El cura obrero Mariano Puga, quien falleció hace una semana, tenía una fe de acero en el derecho del pueblo a construir una sociedad de iguales.

En la historia de la iglesia católica –sumida hoy en la vergüenza de los horribles delitos de centenares de crápulas con sotanas-, hay nombres respetables y queridos. En Chile, por ejemplo, el cura Fernando Vives Solar, precursor de la doctrina social de la iglesia en los años 30; el obispo Manuel Larraín, que impulsó la reforma agraria en los 60; Alberto Hurtado, creador de la Acción Sindical Chilena (Asich), que se preguntó si Chile era realmente un país católico; Enrique Alvear, el “obispo de los pobres”, que apoyó la resistencia contra la dictadura; el obispo Fernando Ariztía y su valiente rol en el Comité Pro Paz; los curas obreros Mariano Puga, José Aldunate y Roberto Bolton, activistas del Movimiento contra la Tortura “Sebastián Acevedo”; el español Antonio Llidó, el chileno-británico Miguel Woodward, y el francés André Jarlan, víctimas del terrorismo de Estado; el irlandés Liam Holohan, cuyo nombre lleva hoy una calle de la población Sara Gajardo de Cerro Navia; Pierre Dubois, valiente defensor de los pobladores de La Victoria; Rafael Maroto, miembro del comité central y vocero público del MIR, detenido y relegado por la tiranía; Alfonso Baeza Donoso, Vicario de la Pastoral Obrera, que planteó establecer un “salario máximo” en Chile; Eugenio Pizarro Poblete, candidato presidencial de la Izquierda en 1993, que prosigue su labor pastoral; Pablo Fontaine, relegado en La Unión, y que a los 89 años no descansa en su clamor por una iglesia de los pobres; Leo Wetli, teólogo que enriquece la doctrina en su trabajo entre pescadores y aymaras. También las mujeres: religiosas como Blanca Rengifo, fundadora con la abogada Fabiola Letelier del Comité de Defensa de los Derechos del Pueblo -Codepu-; la norteamericana Roberta Rioux y la francesa Andree Devaux, militantes de la prensa clandestina; la francesa Marie-Aimee Viannais (“Teresa”), en el Comité Pro Paz y con las mujeres encarnadoras de la pesca artesanal de San Antonio y la comunidad aymara en Arica, donde falleció.
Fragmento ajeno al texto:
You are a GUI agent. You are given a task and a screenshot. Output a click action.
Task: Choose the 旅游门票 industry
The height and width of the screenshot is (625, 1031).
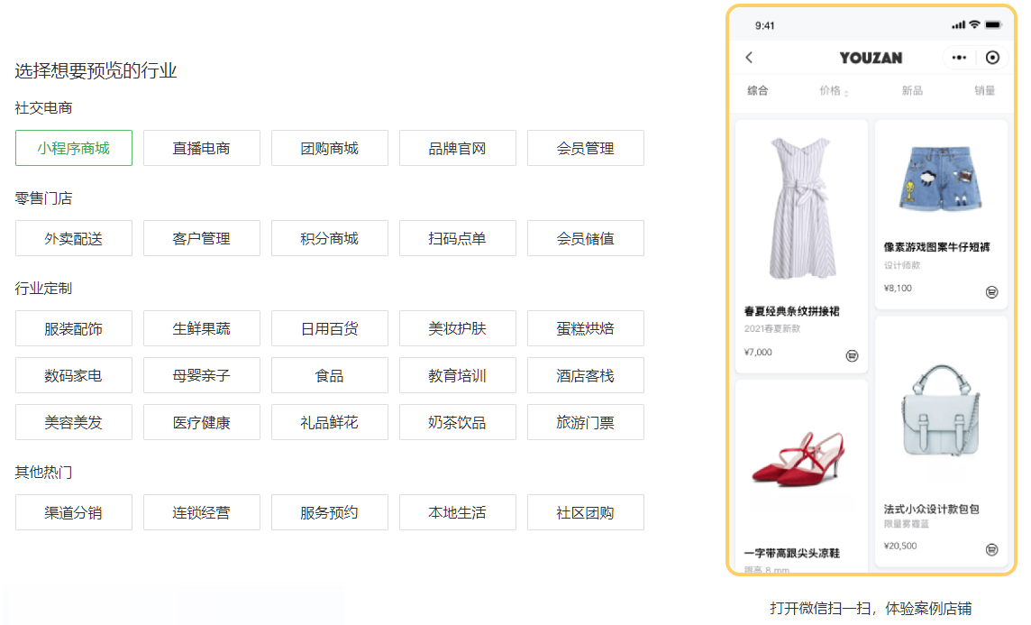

La lista es mucho más larga. La mayoría de esos héroes son hombres y mujeres anónimos. Es una tarea pendiente rescatar sus nombres y rendirles el homenaje que merecen.

Algunos curas obreros provenían de familias encopetadas, como la de Mariano Puga Concha. Sus ramas genealógicas alcanzaban hasta Mateo de Toro y Zambrano, presidente de la primera Junta de Gobierno de la titubeante independencia de Chile. El padre de Mariano hizo estudios primarios y secundarios en Zúrich y París –como acostumbraba la burguesía de la época-, fue destacado político liberal y embajador en Estados Unidos. Acorde a esa tradición, Mariano estudió primaria y parte de la secundaria en Londres. Un compañero de ideales, el cura-obrero José Aldunate Lyon, tuvo institutriz inglesa y cursó los primeros estudios en Londres.

No estaba escrito que hijos de la burguesía se convirtieran en estandartes morales de los trabajadores. Pero la historia la escriben los hechos y la protagonizan quienes se atreven a romper con la tradición.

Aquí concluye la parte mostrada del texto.